Paolo Matthiae: Il y a ceux que l’on voit et dont on parle, qui frappent les monuments les plus importants et symboliques: le minaret de la mosquée des Omeyyades et la cité médiévale d’Alep, les mosaïques de la grande mosquée des Omeyyades à Damas, le Krak des Chevaliers près d’Homs, le village chrétien de Maaloula, où l’on parle encore araméen, la langue du Christ, etc...Mais il y a aussi ceux que l’on voit moins, et qui sont tout aussi dramatiques sinon davantage : le ravage, le pullulement des fouilles clandestines, qui dévastent les sites antiques célèbres comme Mari, ou Doura Europos, ou encore Apamée, comme labourée par les pilleurs.

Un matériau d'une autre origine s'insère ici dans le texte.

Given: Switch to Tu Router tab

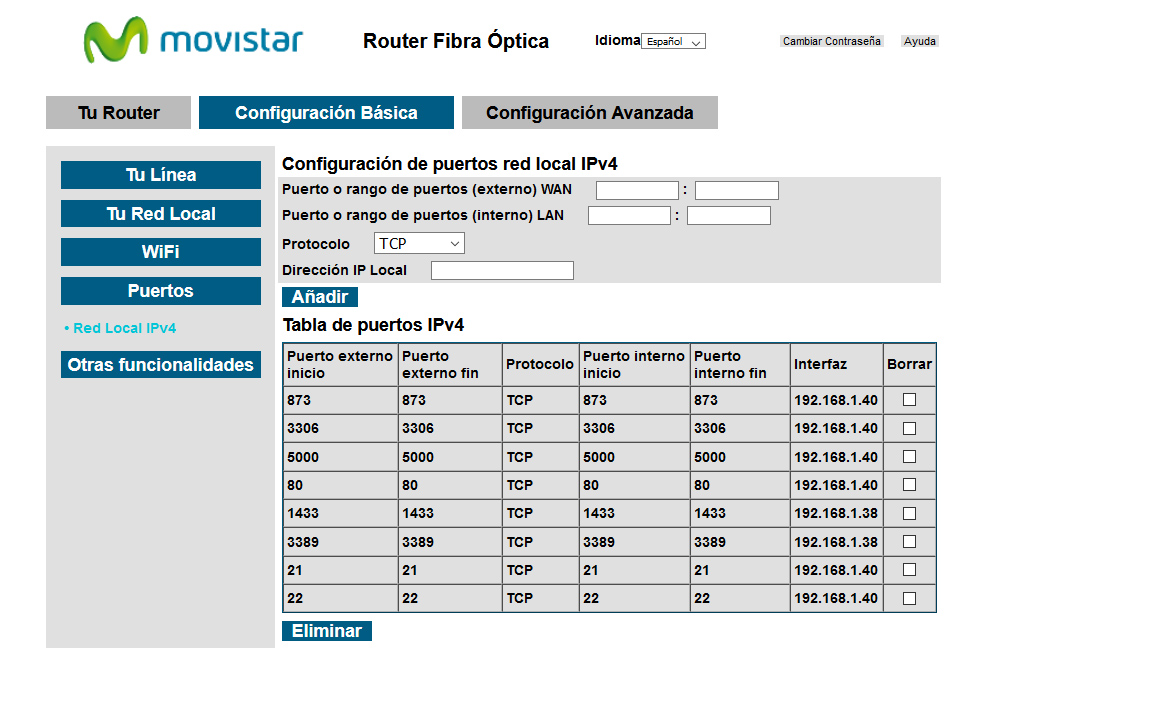Looking at the screenshot, I should [x=118, y=113].
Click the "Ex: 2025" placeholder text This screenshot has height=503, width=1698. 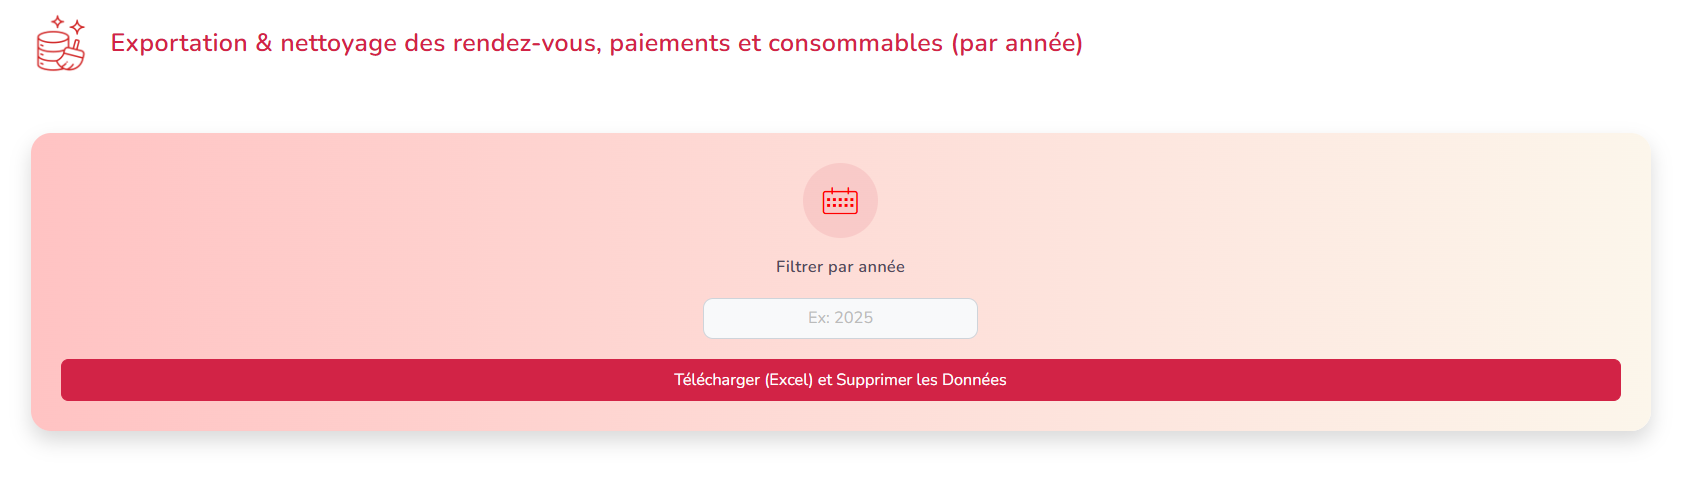(x=840, y=318)
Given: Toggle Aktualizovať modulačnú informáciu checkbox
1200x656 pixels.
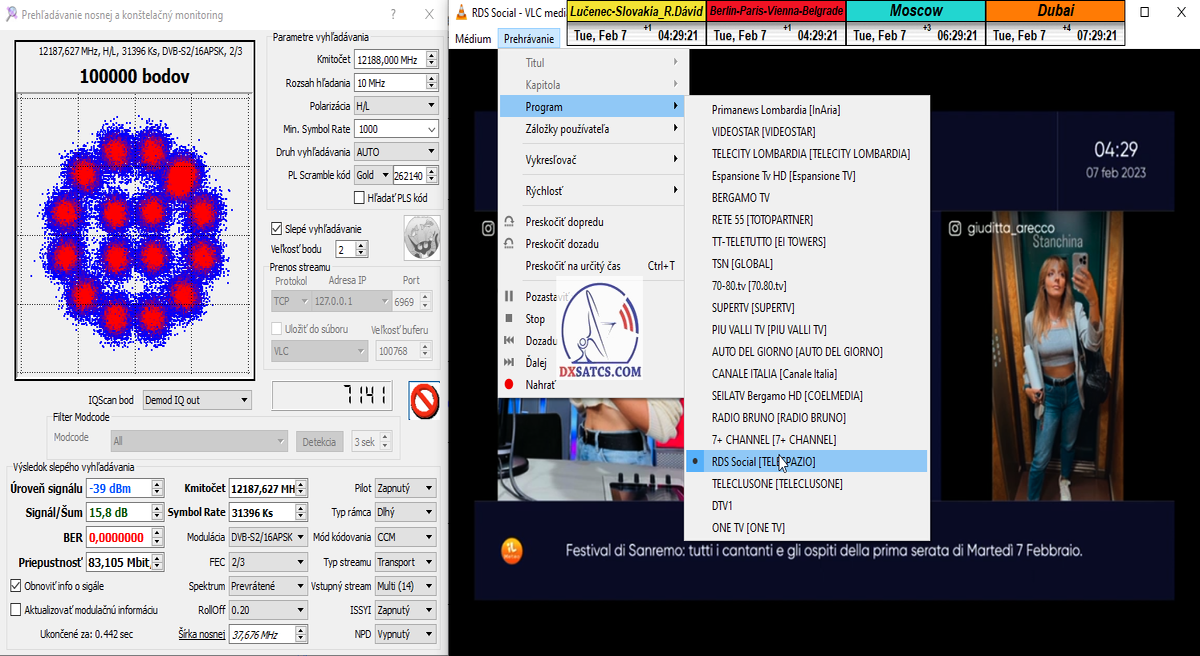Looking at the screenshot, I should pyautogui.click(x=16, y=609).
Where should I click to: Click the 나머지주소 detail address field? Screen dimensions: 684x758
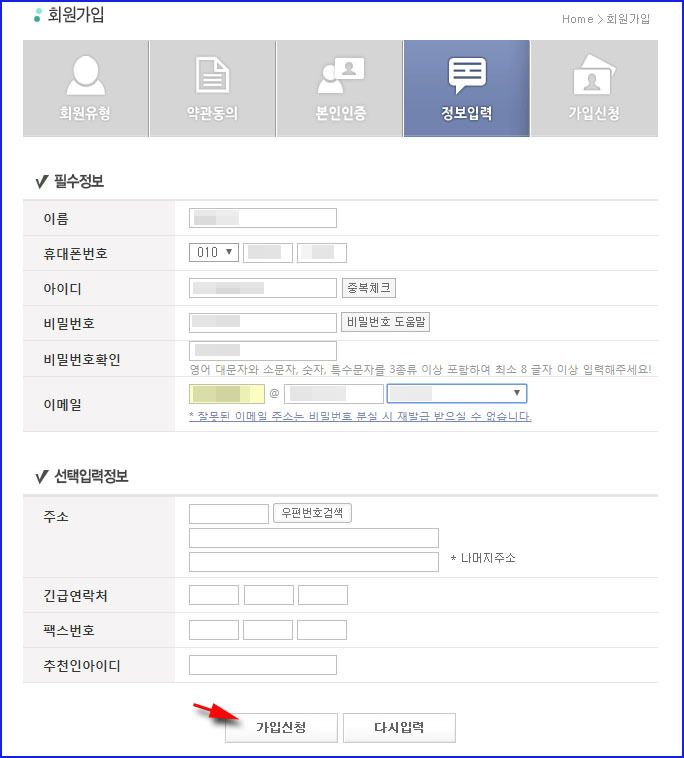coord(314,562)
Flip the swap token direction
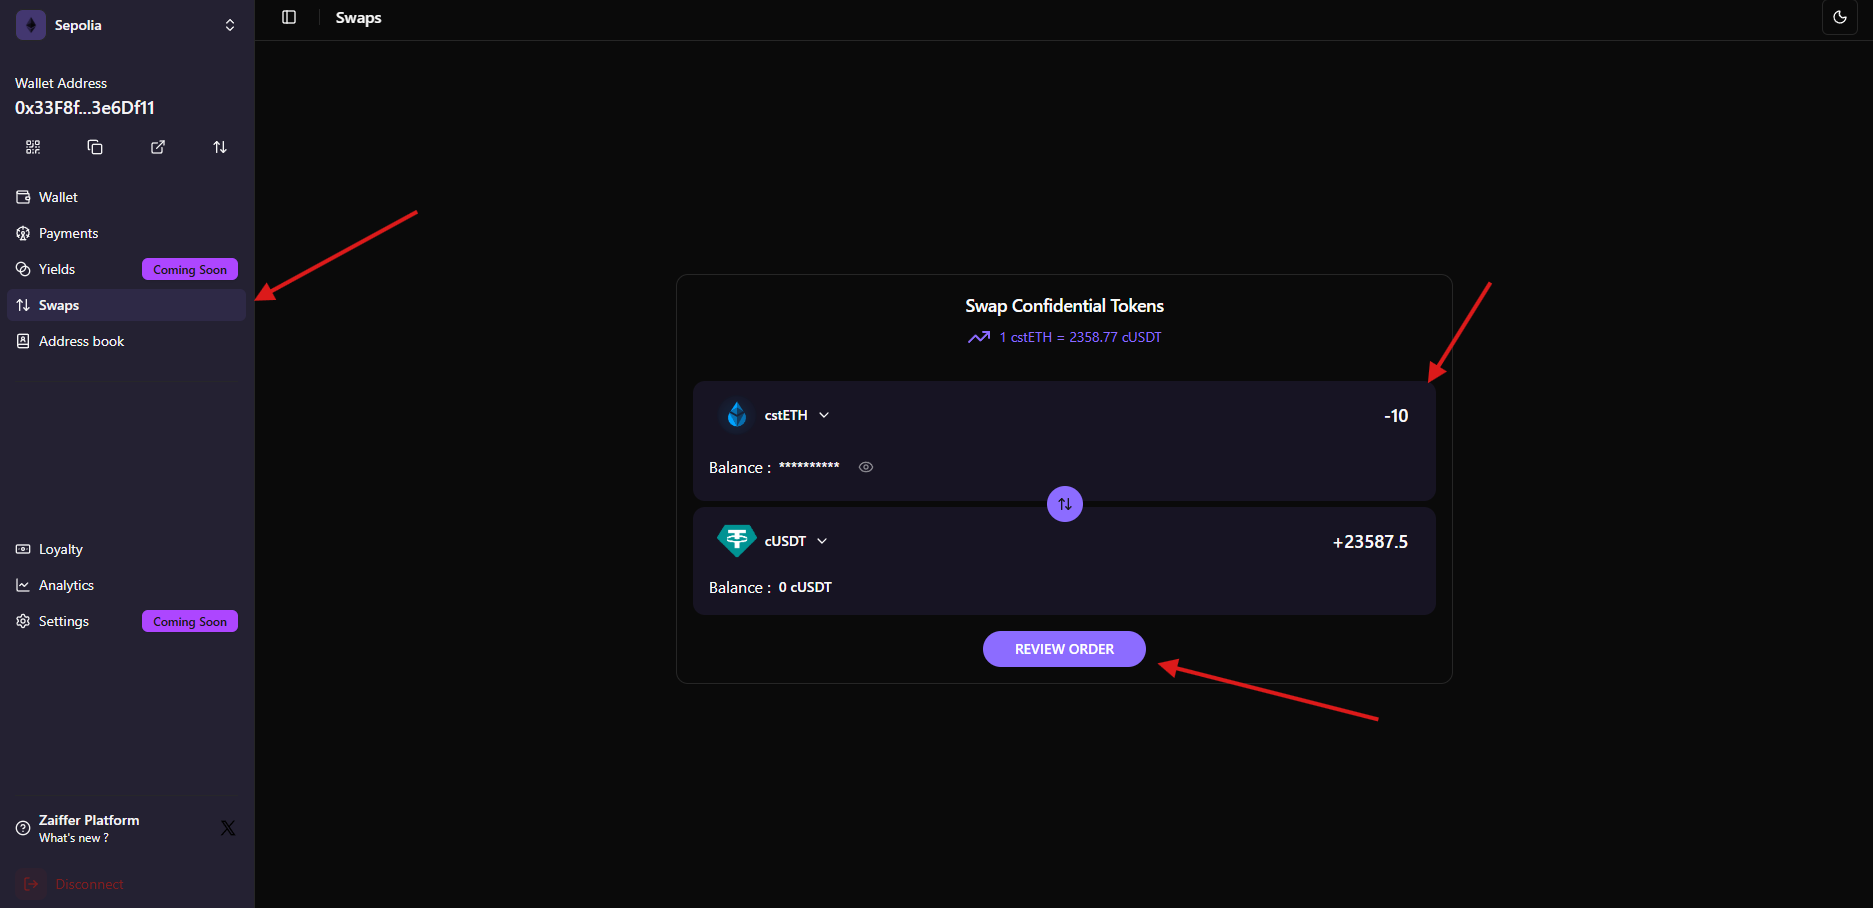 click(1064, 504)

Il y a, plus grave, le risque de voir les fouilles clandestines passer de l’initiative plus ou moins individuelle à une exploitation industrielle, avec l’emploi de moyens lourds, de bulldozers qui écrasent tout, comme en Irak et en Afghanistan. Il y a aussi les vols, surtout dans les musées régionaux, parfais menés par des bandes armées organisée. Les trafics prospèrent. L’UNESCO a alerté les pays frontaliers en mai 2013, un chargement d’antiquités a été saisi à la frontière libanaise. Mais les frontières sont longues et désertiques. Dernier point inquiétant: il semble que l’on ait fait sauter à l’explosif une mosaïque antique dans la région de Raqqa. Jusqu’ici, les destructions des sites étaient une conséquence du conflit, elles risque d’en devenir un objectif de la part de groupes religieux intolérants, parfois étrangers, comme les Buddha de Bamiyan.

 

 

Que représente dans l’histoire de l’homme ce patrimoine otage de la guerre?

 

 

Paolo Matthiae : Un patrimoine unique: car ce n’est pas seulement la mémoire de la Syrie, mais celle de l’humanité même et de son évolution. C’est là que sont nés les premiers villages sur les rives de l’Euphrate, 10.000 ans av. J.C., c’est là que surgit, au IIIe millénaire, le premier modèle de cité loin d’une vallée fluviale, comme Ebla, c’est là que l’on invente l’alphabet – chaque signe correspondant à un son –, qui va révolutionner l’écriture autour du XIIIe s. Les civilisations s’y succèdent, c’est un syrien, Apollodore de Damas, qui vient construire à Rome le forum de Trajan. La Syrie, c’est aussi l’aube du Christianisme, la présence byzantine, l’héritage perse, le califat des Omeyades, et, pendant des siècles, un pont entre l’Orient musulman et l’Occident chrétien sous le signe de la tolérance. C’était l’un des pays les plus ouverts aux chercheurs : 70 missions étrangères, y compris une mission d’archéologues juifs américains qui y furent accueillis sans problèmes.

 

 

Quelle parade, quelle stratégie possible?

 

 

Paolo Matthiae : Tout d’abord, mobiliser l’opinion mondiale, avec une grande exposition itinérante sur la Syrie qui partira de Rome, dotée d’un comité scientifique international, et un prix international pour toute initiative destinée à protéger ce patrimoine. Ensuite, stimuler les initiatives amorcées par l’UNESCO, assurer la surveillance des sites avec des gardiens permanents payés. Mais aussi impliquer les populations locales. Certains sites, abandonnés, ont été pillés, les locaux des missions saccagés. À Ebla, en revanche, il y a eu des tentatives de fouilles clandestines, aussitôt bloquées par les habitants du village. C’est là un point important: dans le chaos général, les populations locales tentent d’organiser un minimum d’autodéfense. Elles ont compris que défendre leur passé, c’est défendre non seulement leur identité, mais aussi leur avenir économique grâce au tourisme futur. Enfin, sur le plan international, organiser immédiatement une collaboration, notamment au niveau européen, pour préparer et coordonner les interventions de restauration dès que la situation le permettra: préparer dès à présent la renaissance du patrimoine syrien.